The Behavioural Economics of Inflation: How Our Psychology Shapes the Way We Respond to Rising Prices

This is a guest post by Ben McIvor-Redwood, one of our undergraduate students of behavioural economics. If you wish to contact Ben e.g. about internship opportunities etc. then please email david.comerford@stir.ac.uk and I will pass along your message.

Recent high inflation rates of 10.4% have become a significant issue for individuals, businesses, and the economy. Characterized by an increase in the general price level of goods and services.

‘How has inflation become such a problem? Are we making it worse?’

This sustained increase in the price levels has caused a significant decrease in the value of money, creating many struggles, especially for lower-income earners. Factors such as supply-chain issues, that push up the cost of many goods, play a major role in inflation. However, the impact of behavioural economics is often overlooked; many economic models assume people are Bayesian information processors. Instead, people do not always behave rationally, often influenced by emotions, biases, and heuristics, which could be critical to tackling inflation.

Inflationary Psychology

Inflation expectations play a key role in the actual inflation rate. The self-fulfilling prophecy of “inflationary psychology” explains how expectations of higher prices, encourage consumers to spend now rather than later, on the assumption that goods and services will be cheaper now, than later. This increases demand and pushes up prices. Thus, the high inflation expectation causes higher inflation.
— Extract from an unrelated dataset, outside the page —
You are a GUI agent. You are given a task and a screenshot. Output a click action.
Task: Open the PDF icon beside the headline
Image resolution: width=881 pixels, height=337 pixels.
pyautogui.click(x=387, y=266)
This is not the optimal outcome for society, but comes as no surprise to those familiar with the prisoner’s dilemma game; In which the socially optimal outcome is not achieved due to excessive individual dominant strategies.

How do people assess their inflation expectations? Is it rational?
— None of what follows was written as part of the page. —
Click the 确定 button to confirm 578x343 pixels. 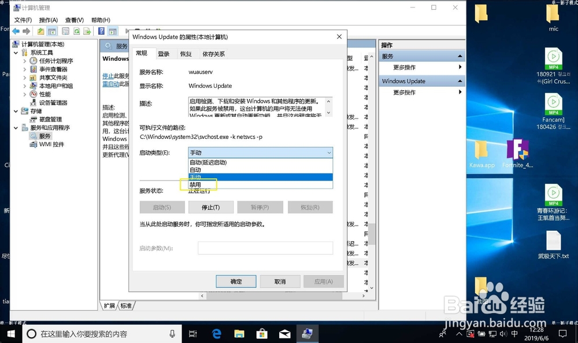point(235,281)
Many people rely on heuristics principles which reduce the complexity of assessing the probability of a certain inflation rate. Heuristics can be useful but can also lead to severe and systemic errors, especially when it comes to inflation. The high inflation rates may increase people’s reliance on heuristics, which may louden the Inflationary Psychology effect.

A stylisation of loss aversion

One heuristic is loss aversion. This refers to people’s tendency to prefer avoiding losses over acquiring gains. The real or potential loss is perceived by individuals as emotionally more severe than an equivalent gain. In the context of inflation,  if workers believe that prices will drastically erode their purchasing power, they will demand higher wages to compensate for the expected loss. In turn, firms will increase their prices to cover the higher wage costs, leading to a wage-price spiral.
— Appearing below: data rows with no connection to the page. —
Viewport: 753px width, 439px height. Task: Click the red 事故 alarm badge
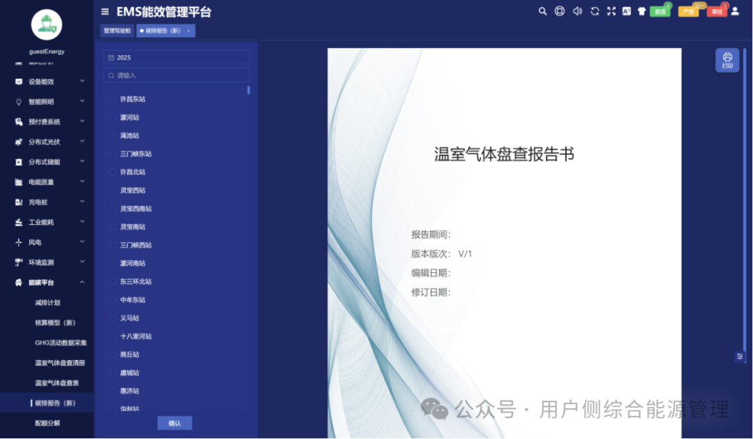tap(717, 12)
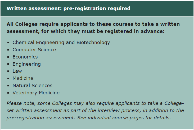Select Law from the course list
Image resolution: width=194 pixels, height=130 pixels.
tap(17, 71)
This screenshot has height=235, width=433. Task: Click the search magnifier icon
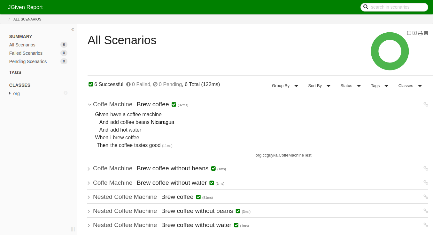pos(366,7)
Availability bias occurs in situations where people assess an event’s frequency or probability by the ease with which instances can be recalled. Gigerenzer introduced the term dread risks to explain low-frequency high consequence events.  In the case of inflation, many people may remember events of hyperinflation, such as in Zimbabwe in 2008, these events are very rare but have high consequences, thus are readily accessed by people’s memory. In this case, many firms and consumers may overestimate the actual inflation and increase buying of assets and wage increases. Both these heuristics may amplify the inflationary psychology effect

Crafting behavioural policies to control inflation

Governments and central banks can use various techniques and policies to control inflation. One of which is the Bank of England’s target inflation rate of 2%, which was used as a gauge to either increase or decrease interest rates but also anchored people’s long-run inflation expectations. In many situations, people make estimates by starting at an initial point which influences their estimate. Different starting points yield different estimates. This was shown in an experiment where two groups estimated the value of a multiplication sum in 5 seconds. One group’s multiplication was,

1 * 2 * 3 * … * 7 * 8

The other group’s multiplication was,

8 * 7 * 6 * … * 2 * 1

When attempting the multiplication each person would attempt the start of the expression and estimate the rest. The group answering the latter expression should estimate a higher value due to the result of the first steps of the multiplication being larger, anchoring their estimates at a higher value. With today’s current inflation rate being so much larger than the target rate, people are beginning to anchor their expectations around higher rates.

A better policy to control inflation could be to make saving could be made more convenient. Many employees would like to save more but lack the willpower. Many people display time-inconsistent behaviour and prioritise current and near-time consumption. Contemplate a choice between two rewards, a small one at time t and a big one at time t+1 day, when t is far away, people tend to choose the bigger reward at t+1. But as t approaches zero, the ratio of discounted values increases, leading to many people procrastinating saving and rewarding themselves now at the expense of saving and spending later.

Thus, the government could make it compulsory for businesses to enrol employees on retirement and give them the option to opt out, to reduce consumption within the economy thus reducing the inflation rate. Studies show participation rates of newly eligible workers increasing by 37% with an opt-out model. 

In closing, behavioural policies alone will not reduce the impact of the high inflation rate on autonomous consumption. Policymakers need to consider behavioural biases, as these may explain behavioural deviances that may go unexplained if people are considered Bayesian information processors in economic policies.